*Data for this exercise*.

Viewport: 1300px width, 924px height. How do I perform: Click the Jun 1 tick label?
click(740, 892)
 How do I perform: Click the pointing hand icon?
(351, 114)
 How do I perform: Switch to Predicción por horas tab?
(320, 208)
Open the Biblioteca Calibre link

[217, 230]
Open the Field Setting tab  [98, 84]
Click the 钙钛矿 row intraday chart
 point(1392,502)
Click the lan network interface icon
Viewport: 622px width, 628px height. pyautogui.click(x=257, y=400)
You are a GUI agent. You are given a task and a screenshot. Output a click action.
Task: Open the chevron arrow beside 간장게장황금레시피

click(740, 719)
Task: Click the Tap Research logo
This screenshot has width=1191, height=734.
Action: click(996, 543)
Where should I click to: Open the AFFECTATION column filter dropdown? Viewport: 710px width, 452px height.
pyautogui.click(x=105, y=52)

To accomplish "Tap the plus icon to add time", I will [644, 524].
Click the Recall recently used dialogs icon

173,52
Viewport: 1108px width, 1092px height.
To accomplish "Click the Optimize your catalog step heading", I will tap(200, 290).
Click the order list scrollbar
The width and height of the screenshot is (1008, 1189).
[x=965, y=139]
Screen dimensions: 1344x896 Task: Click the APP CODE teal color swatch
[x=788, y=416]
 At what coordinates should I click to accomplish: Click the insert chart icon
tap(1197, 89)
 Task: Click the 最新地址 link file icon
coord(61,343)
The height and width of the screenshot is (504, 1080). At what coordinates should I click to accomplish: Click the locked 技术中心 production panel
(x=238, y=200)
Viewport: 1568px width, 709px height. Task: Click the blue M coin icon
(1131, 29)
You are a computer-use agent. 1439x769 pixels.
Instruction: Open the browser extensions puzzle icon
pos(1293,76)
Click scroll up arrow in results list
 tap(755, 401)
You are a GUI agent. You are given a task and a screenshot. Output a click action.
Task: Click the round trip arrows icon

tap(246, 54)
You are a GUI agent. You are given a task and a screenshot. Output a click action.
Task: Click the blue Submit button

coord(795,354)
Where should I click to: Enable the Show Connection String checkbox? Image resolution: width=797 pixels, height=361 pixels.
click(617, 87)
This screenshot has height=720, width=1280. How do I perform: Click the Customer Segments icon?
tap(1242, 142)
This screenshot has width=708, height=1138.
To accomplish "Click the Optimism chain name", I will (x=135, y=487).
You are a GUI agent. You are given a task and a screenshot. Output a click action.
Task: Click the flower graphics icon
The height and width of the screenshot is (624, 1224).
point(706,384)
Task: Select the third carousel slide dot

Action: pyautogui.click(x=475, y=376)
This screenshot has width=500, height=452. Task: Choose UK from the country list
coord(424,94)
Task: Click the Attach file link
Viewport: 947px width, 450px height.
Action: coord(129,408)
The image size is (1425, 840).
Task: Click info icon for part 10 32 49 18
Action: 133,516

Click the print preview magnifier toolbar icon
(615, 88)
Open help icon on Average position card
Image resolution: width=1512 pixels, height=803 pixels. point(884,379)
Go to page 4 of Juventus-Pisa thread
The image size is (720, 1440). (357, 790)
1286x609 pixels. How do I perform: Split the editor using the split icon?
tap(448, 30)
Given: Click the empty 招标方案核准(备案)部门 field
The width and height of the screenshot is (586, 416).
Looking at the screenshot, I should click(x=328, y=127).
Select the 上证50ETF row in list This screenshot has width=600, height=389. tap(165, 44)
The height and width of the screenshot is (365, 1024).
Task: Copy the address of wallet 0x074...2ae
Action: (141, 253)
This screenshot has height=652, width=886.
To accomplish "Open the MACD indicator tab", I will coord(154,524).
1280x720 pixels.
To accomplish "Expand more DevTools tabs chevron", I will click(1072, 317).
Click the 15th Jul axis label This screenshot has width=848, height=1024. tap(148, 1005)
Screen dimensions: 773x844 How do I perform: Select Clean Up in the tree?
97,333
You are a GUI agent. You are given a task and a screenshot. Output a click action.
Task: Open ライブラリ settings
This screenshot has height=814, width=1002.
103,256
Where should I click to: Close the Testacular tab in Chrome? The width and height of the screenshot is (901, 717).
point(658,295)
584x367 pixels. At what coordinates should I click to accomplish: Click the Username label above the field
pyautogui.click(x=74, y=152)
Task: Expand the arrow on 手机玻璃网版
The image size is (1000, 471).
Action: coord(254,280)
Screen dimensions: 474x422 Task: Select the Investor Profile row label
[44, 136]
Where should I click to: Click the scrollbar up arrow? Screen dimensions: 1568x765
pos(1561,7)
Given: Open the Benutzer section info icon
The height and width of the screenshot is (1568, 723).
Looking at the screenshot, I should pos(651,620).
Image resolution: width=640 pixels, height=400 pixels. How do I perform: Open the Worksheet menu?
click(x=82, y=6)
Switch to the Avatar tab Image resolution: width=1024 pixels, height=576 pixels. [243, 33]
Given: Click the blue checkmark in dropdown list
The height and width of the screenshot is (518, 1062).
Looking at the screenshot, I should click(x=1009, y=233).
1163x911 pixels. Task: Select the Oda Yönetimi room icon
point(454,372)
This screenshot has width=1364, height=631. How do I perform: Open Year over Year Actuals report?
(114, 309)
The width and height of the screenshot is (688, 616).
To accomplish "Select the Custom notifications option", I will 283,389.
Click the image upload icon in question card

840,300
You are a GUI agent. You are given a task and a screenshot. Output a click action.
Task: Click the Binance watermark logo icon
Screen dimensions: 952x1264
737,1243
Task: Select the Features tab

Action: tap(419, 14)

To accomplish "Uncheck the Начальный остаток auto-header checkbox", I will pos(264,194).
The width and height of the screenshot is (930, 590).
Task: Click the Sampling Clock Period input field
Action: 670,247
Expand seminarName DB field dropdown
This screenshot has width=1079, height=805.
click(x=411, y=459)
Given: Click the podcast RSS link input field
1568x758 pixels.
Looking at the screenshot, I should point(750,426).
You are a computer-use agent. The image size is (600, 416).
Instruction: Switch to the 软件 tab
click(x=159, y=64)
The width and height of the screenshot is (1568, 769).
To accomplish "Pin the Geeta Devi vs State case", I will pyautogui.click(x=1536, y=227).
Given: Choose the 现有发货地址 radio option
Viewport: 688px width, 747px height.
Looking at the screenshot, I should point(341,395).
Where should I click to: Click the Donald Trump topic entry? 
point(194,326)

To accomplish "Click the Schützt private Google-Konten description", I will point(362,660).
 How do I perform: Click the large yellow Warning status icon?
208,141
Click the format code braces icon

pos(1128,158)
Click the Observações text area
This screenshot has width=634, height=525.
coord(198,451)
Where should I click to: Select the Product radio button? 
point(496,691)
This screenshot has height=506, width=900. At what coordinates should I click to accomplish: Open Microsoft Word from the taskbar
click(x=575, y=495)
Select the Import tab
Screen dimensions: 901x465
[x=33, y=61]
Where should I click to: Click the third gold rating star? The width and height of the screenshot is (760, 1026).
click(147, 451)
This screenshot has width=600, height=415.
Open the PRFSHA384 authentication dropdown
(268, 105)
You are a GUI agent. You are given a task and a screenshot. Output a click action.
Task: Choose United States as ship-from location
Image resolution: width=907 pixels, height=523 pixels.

*Exercise*. Among the lines above, find those with the string "option" and copy them.

*Answer for this exercise*.
To accomplish "Select the Custom notifications option", I will 283,389.
Given: Choose the 现有发货地址 radio option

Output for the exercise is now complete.